Mid-Nineteenth-Century Origins
The company’s name comes not from its founder, but from a pair of early investors. William Tollner founded the business in 1848 as a hardware store in Manhattan’s Bowery section. Over the next 11 years, German immigrant Alfred Hammacher invested about $5,000 in the store, accumulating a half-interest in the business along the way. The company name was changed to Tollner and Hammacher in 1859 in honor of his financial contribution. Throughout the early 1860s, Tollner’s nephew, William Schlemmer, gradually bought out his uncle’s stake in the store. Young Schlemmer had emigrated to the United States in 1853 at the age of 12 and thereafter worked for his uncle, often hawking tools on the sidewalk in front of the store. By the time Tollner died in 1867, 26-year-old Schlemmer had entered into partnership with Hammacher. The company published its first catalog in 1881, and took its present name two years later. Hammacher, Schlemmer & Company was incorporated in 1898, 50 years after its foundation.

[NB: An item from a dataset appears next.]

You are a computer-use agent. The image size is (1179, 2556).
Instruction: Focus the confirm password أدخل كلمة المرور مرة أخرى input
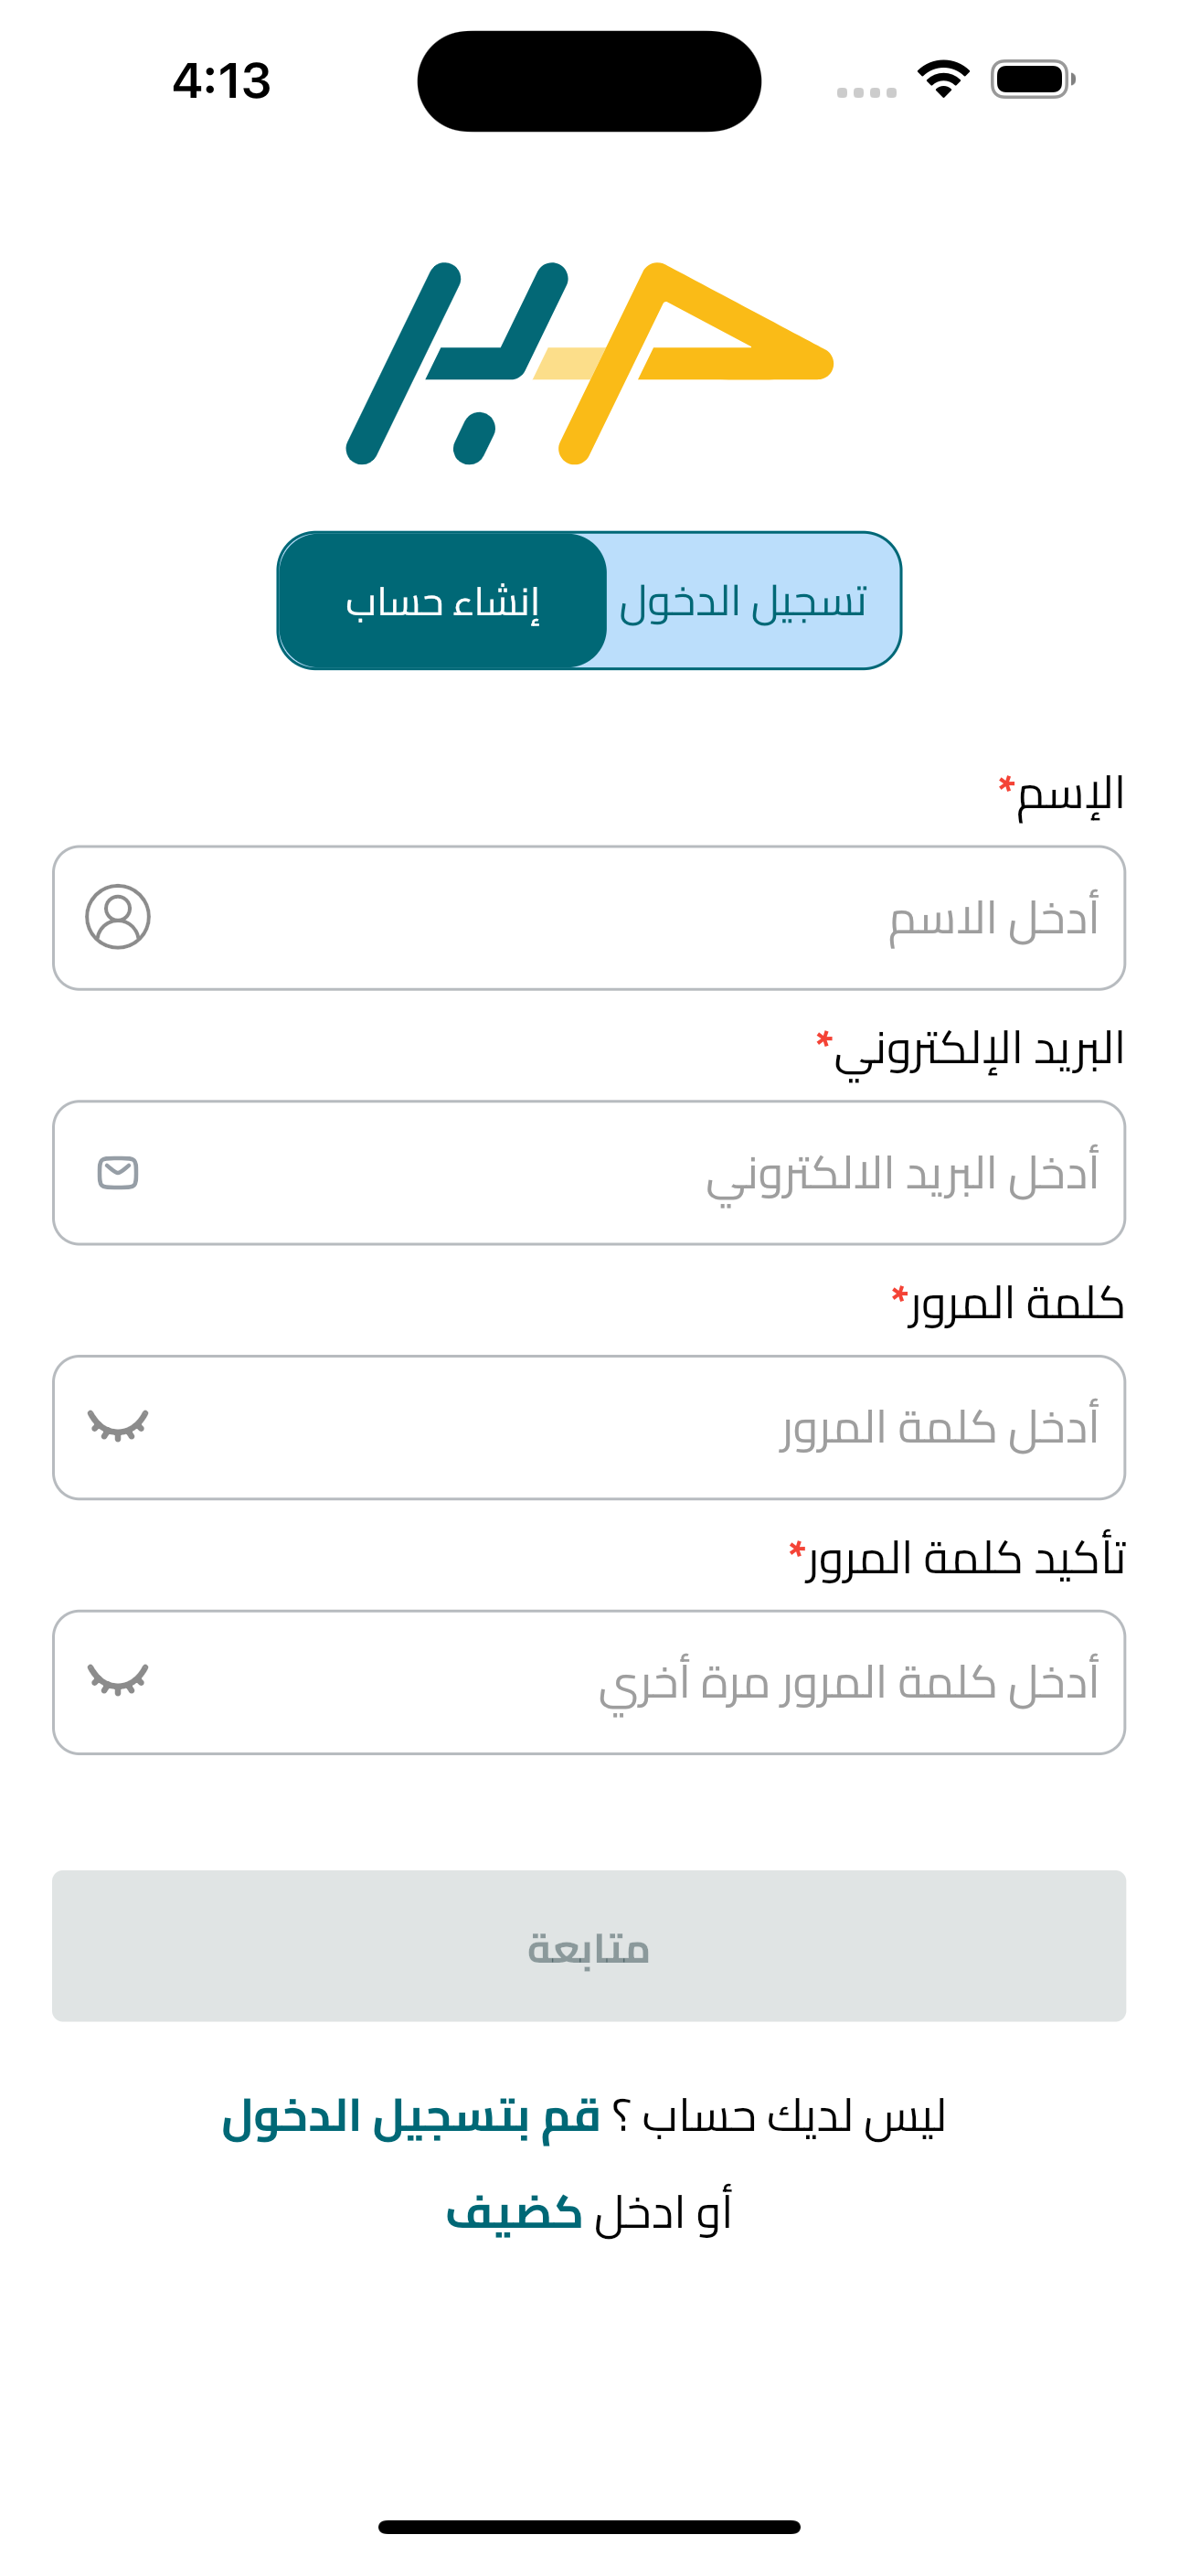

Though there were only 600 cars in all of New York in 1908, Hammacher Schlemmer diversified into automotive tools and replacement parts at the turn of the century, soon amassing one of the broadest selections available at the time. The company’s international renown grew with its product line; at least one budding communist considered its collection seminal. According to a company publication, “In 1916 a member of the Russian government’s staff purchased a sample of every piece of hardware offered in the company’s 1,000-page catalog to use as manufacturing masters in preparation for the Bolshevik Revolution.”
Hammacher Schlemmer maintained its original location until 1906, then moved into its flagship, 12-story New York store on East 57th in 1926. Though this would be its sole retail outlet for over a half-century, retail sales often exceeded catalog revenues. William F. Schlemmer succeeded his father as president of the company upon the latter’s death in 1914.
Hammacher Schlemmer launched its first housewares catalog in 1931, and began to earn a reputation for making the newest technologies available to American consumers. Many of the now-mundane items were the first of their kind to appear in the U.S. market. Company publications crow that the Hammacher Schlemmer catalog offered America’s first toaster in 1930, the first steam iron and electric dry shaver in 1948, the first answering machine (the “Telephone Valet”) and first microwave oven (Amana’s Radarange) in 1968. Though revolutionary at the time they were launched, these and many other “gadgets and gizmos” inaugurated by Hammacher Schlemmer would later become staples of the American household.
Company Perspectives:
Hammacher Schlemmer is an established retailer and cataloger specializing in high-quality, innovative and unique products for today’s discerning customer.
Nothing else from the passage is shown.